Сенлин, который переваривал случившееся всю ночь, подготовил сердитую отповедь.
– Вы что, утратили последние остатки совести? – спросил он. – Не прикрывайтесь долгом и начальством. Ведите себя по-человечески! Не притворяйтесь, будто жестокость оправданна только потому, что за ней стоят деспотичная политика и жестокий бюрократизм. Не нужна апелляция, чтобы подтвердить известный факт. Нельзя калечить человека за то, что он не разжег огонь в камине. Ваша собственная совесть кричит, запертая в вашей же реберной клетке: «Отпустите ее!» – В его голосе звучал незнакомый доселе пыл, и в конце тирады он обнаружил, что дрожит от ярости.
Сеф помахал платочком перед лицом, словно прогоняя мошку:
– Ну-ну.

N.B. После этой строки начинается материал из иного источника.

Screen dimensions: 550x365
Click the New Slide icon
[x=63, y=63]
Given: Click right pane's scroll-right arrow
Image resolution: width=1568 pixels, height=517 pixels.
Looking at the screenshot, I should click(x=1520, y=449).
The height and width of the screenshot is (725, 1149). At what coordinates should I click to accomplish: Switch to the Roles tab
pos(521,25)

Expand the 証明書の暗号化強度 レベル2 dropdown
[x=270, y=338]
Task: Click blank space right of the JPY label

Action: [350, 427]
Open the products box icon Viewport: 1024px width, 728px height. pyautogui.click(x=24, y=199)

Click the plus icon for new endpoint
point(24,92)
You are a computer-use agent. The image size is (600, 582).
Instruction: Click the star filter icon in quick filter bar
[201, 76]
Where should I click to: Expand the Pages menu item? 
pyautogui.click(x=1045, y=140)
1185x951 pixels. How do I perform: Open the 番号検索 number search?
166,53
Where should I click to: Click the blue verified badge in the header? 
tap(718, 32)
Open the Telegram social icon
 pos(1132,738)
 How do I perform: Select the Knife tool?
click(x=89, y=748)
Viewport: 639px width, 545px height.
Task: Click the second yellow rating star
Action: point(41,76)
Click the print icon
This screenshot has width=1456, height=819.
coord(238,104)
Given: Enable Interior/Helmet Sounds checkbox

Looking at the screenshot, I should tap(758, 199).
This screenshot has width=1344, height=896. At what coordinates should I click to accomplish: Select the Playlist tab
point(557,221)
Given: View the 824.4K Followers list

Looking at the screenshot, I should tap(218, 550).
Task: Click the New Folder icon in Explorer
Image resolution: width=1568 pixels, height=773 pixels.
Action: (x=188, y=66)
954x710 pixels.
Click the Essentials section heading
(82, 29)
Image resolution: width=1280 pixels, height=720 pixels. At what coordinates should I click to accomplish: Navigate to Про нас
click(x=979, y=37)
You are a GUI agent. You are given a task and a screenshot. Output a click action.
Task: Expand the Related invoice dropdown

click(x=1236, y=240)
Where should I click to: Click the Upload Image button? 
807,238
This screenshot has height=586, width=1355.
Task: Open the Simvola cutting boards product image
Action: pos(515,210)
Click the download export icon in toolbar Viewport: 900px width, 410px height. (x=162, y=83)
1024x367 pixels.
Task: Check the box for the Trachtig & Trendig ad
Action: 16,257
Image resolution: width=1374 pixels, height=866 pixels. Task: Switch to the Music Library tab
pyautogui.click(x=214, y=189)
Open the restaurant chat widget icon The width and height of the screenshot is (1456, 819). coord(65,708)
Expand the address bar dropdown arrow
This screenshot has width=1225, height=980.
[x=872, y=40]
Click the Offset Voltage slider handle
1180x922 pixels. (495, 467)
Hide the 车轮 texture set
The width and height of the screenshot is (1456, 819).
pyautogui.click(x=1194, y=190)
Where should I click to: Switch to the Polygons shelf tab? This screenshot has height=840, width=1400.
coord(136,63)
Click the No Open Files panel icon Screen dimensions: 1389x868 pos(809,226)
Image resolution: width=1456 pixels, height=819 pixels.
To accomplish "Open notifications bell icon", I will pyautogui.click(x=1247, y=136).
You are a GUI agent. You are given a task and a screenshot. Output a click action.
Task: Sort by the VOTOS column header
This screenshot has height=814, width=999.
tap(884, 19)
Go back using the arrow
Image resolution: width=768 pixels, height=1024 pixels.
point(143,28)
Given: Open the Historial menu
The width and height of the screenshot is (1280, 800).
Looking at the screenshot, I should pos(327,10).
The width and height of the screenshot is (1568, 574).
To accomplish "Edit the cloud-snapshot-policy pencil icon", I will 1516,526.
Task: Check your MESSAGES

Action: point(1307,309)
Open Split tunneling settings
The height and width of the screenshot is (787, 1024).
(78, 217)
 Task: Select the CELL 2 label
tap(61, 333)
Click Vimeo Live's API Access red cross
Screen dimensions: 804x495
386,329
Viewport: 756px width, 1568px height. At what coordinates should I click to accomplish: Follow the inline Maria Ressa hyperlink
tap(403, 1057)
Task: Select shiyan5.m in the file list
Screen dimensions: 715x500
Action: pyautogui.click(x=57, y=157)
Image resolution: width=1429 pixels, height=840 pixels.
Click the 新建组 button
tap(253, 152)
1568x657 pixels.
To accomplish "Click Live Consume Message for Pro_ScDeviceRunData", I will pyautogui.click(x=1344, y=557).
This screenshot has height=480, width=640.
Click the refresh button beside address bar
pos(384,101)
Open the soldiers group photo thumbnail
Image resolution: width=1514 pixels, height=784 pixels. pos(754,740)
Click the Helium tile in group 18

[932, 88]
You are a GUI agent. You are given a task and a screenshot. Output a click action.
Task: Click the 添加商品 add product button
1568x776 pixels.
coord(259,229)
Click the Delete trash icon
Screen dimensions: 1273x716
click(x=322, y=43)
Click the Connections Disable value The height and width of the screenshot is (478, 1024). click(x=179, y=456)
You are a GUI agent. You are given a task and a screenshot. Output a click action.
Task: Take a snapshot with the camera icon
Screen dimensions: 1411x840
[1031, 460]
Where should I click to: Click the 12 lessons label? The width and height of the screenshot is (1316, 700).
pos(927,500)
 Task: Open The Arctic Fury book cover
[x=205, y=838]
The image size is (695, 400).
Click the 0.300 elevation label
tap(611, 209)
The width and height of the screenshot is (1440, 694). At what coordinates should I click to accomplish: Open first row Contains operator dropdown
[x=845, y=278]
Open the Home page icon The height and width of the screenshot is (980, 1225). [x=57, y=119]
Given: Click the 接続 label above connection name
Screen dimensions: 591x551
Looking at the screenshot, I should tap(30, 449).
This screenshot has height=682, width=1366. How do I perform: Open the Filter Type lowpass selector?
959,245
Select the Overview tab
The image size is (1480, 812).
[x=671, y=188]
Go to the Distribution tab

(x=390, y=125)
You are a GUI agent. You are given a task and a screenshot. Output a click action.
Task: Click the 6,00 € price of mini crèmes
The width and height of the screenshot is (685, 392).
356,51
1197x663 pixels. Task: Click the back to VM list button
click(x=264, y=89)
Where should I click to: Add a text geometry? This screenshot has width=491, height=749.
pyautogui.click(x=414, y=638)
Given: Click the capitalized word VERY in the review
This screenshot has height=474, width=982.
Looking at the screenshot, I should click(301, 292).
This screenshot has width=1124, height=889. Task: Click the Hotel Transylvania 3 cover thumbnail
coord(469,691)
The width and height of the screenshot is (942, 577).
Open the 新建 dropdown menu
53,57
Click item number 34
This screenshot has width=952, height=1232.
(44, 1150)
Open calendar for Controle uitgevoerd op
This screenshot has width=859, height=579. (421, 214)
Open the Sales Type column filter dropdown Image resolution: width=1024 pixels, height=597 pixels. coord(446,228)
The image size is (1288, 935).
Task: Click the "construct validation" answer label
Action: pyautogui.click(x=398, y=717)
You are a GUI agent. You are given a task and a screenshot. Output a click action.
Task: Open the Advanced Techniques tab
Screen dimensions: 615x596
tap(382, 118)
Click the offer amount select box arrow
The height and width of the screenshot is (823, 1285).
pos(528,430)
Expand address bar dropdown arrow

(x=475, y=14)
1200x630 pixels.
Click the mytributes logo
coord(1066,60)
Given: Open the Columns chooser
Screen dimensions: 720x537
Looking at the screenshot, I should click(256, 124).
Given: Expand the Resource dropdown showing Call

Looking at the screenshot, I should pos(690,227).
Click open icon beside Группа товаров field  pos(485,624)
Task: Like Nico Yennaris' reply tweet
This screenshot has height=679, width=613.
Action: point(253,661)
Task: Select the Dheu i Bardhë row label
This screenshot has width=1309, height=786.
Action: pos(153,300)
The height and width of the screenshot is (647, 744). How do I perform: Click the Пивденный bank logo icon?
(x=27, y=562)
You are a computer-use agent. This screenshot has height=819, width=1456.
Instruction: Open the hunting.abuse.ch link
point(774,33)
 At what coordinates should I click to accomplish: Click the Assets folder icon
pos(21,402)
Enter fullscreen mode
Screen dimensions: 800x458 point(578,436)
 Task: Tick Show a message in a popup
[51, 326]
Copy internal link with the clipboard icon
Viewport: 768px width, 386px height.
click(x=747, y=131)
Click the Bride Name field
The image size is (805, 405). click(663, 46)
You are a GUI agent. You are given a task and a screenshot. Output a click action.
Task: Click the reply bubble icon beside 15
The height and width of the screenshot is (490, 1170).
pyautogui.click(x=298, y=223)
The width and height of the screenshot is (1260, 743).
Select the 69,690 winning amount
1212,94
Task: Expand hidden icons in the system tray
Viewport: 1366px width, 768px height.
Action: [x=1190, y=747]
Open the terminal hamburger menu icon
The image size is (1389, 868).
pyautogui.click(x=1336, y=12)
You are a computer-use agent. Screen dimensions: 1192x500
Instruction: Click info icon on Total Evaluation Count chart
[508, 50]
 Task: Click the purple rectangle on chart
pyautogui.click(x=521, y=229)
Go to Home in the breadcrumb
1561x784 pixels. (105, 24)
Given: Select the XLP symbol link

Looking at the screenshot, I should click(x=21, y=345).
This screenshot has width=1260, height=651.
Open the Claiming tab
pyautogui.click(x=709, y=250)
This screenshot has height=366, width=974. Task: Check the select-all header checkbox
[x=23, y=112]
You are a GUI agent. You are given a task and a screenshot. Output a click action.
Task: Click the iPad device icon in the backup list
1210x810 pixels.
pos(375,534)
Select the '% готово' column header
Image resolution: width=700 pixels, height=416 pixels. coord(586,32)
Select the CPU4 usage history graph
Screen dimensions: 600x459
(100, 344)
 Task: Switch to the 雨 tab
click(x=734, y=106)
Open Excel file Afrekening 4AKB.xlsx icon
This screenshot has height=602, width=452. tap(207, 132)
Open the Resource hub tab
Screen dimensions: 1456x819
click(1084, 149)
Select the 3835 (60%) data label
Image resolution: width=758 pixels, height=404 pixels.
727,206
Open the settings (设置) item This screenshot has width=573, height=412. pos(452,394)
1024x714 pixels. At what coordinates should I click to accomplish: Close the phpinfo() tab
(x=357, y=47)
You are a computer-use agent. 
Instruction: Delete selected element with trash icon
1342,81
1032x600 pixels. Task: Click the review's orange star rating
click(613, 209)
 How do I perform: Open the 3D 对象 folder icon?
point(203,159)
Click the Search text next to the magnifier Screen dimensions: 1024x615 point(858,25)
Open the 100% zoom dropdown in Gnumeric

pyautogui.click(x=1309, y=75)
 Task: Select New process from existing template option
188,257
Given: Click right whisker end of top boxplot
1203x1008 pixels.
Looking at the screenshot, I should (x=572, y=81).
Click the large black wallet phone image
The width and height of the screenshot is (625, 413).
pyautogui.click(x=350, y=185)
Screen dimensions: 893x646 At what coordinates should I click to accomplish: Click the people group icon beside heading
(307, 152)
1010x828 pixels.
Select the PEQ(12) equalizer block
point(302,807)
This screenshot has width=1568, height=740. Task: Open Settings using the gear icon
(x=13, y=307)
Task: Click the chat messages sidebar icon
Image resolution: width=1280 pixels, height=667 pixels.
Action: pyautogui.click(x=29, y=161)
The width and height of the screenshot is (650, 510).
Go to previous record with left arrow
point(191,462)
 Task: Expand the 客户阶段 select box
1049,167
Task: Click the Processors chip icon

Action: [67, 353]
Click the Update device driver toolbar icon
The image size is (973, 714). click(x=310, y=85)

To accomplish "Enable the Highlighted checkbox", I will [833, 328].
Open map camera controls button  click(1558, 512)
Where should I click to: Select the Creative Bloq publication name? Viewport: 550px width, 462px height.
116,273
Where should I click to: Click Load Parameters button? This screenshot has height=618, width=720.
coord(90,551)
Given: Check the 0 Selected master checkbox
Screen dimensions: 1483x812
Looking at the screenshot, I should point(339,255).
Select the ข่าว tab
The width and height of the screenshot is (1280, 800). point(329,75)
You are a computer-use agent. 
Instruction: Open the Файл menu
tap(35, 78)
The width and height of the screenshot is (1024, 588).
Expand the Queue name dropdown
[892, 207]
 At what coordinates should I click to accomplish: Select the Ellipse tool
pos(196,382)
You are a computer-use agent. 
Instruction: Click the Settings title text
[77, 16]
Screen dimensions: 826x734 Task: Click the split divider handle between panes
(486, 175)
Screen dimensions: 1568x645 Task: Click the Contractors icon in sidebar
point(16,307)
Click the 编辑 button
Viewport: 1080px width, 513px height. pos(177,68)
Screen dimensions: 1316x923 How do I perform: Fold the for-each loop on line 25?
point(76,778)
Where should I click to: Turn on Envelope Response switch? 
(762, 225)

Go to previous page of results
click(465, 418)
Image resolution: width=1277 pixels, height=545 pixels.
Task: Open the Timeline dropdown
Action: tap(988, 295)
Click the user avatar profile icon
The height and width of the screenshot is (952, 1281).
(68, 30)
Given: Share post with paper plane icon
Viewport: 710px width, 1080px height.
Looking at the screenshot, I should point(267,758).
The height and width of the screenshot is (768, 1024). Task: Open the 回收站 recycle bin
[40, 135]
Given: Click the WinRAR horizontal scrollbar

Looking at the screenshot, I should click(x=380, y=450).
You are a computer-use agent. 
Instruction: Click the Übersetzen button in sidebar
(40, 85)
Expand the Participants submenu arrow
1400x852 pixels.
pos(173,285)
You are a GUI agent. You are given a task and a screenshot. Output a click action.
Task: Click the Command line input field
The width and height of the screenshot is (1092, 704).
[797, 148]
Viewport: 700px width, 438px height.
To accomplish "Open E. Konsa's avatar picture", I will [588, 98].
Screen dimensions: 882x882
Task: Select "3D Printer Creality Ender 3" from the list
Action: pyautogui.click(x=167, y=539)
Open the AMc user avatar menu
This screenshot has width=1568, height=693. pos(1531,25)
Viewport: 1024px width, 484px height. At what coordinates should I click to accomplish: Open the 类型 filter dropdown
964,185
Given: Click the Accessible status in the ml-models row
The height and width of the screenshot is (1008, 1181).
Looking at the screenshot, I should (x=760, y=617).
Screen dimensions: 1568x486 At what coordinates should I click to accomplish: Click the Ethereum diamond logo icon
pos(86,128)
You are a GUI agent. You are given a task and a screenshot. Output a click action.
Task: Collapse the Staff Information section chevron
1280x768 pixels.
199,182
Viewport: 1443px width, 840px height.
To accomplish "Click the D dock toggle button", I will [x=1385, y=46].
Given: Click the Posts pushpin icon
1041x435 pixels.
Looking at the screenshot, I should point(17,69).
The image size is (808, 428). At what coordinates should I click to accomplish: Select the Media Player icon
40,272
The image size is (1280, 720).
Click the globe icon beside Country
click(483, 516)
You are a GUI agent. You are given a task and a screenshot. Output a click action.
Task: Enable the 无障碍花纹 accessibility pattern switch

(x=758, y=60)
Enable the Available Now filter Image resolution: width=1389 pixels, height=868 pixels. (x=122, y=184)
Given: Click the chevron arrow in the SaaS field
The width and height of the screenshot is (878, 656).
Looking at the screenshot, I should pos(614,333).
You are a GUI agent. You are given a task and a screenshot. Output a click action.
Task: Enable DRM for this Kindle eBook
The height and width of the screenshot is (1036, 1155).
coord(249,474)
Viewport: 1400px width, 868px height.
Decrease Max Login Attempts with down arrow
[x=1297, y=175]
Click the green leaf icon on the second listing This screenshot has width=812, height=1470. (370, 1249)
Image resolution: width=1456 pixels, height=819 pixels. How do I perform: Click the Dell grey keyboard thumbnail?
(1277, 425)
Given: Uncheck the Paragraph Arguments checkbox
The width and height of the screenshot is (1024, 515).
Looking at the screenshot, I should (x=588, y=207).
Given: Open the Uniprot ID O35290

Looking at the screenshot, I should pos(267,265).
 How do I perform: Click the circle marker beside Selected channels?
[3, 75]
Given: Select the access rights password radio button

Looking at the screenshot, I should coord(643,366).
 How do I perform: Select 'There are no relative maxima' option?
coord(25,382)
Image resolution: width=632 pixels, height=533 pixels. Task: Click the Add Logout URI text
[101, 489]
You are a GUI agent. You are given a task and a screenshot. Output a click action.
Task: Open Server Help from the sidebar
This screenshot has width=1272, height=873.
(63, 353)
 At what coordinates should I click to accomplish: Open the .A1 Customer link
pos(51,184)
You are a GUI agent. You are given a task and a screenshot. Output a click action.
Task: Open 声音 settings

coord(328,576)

Прекрасная речь.
Странный ответ ошеломил Сенлина. Клерк говорил искренне, пусть и с оттенком скуки.
– Спасибо.
– Но в конечном счете, это не вопрос совести, честное слово; это вопрос стабильности, – сказал Сеф педантичным тоном и, не давая Сенлину возразить, продолжил: – Если закон податлив, мистер Сенлин, он гнется и подстраивается под человека – и тогда человек начинает упорствовать в своих пороках. Закон существует для того, чтобы придавать форму человеческим идеалам. Если подумать, разве милосердие не служит нечестивым за счет закона?
Сенлин был готов протянуть руку через люк и задушить самодовольного клерка, который гладил завитые усики, но тут вмешалась Эдит и оттащила его от двери.
– Я согласна, – сказала она. – Покончим с этим.
– Нет! – вскричал Сенлин, отталкивая ее от окошка. – Почему ты сдаешься?
– Потому что они могут держать нас здесь вечно, а я не могу тут оставаться. Хочешь вот так умереть? Я не хочу. Я хочу умереть в далеком будущем, обрабатывая поле на собственной ферме, стоя ногами на земле. А ты… тебе надо найти камин и встать рядом. – Последнее она произнесла с грустной, но решительной улыбкой.
Второй довод Сенлин проглотил. Как бы ни была ненавистна мысль о том, чтобы поддаться несправедливости, он не мог спорить с Эдит. Он обещал оказать моральную поддержку. Пора выполнять обязательства.
– На самом деле процесс остракизма довольно гуманный, – сказал Сеф так, словно они делали из мухи слона. – На кого-то даже снисходит откровение.
Сенлин стиснул зубы, сдерживая упрек.
Когда они приняли вердикт, их снова пустили в коридор. Спины болели, ноги подгибались. Они потянулись и стали разминаться, чтобы кровь снова зациркулировала в ногах. Сенлин почувствовал себя так, словно выполз на берег из бурного моря. Во второй раз за прошедшие сутки он ощутил недоверчивую благодарность выжившего.
Сеф повел их в больничную палату, через которую они прошли накануне. Помещение патрулировали около десяти служителей в белых костюмах. Они медленно и бдительно шествовали через сеть загороженных ширмами кроватей. У каждого на бедре, под полой пиджака, висел пистолет. Сенлин подумал, что если они попытаются сбежать, то далеко не уйдут.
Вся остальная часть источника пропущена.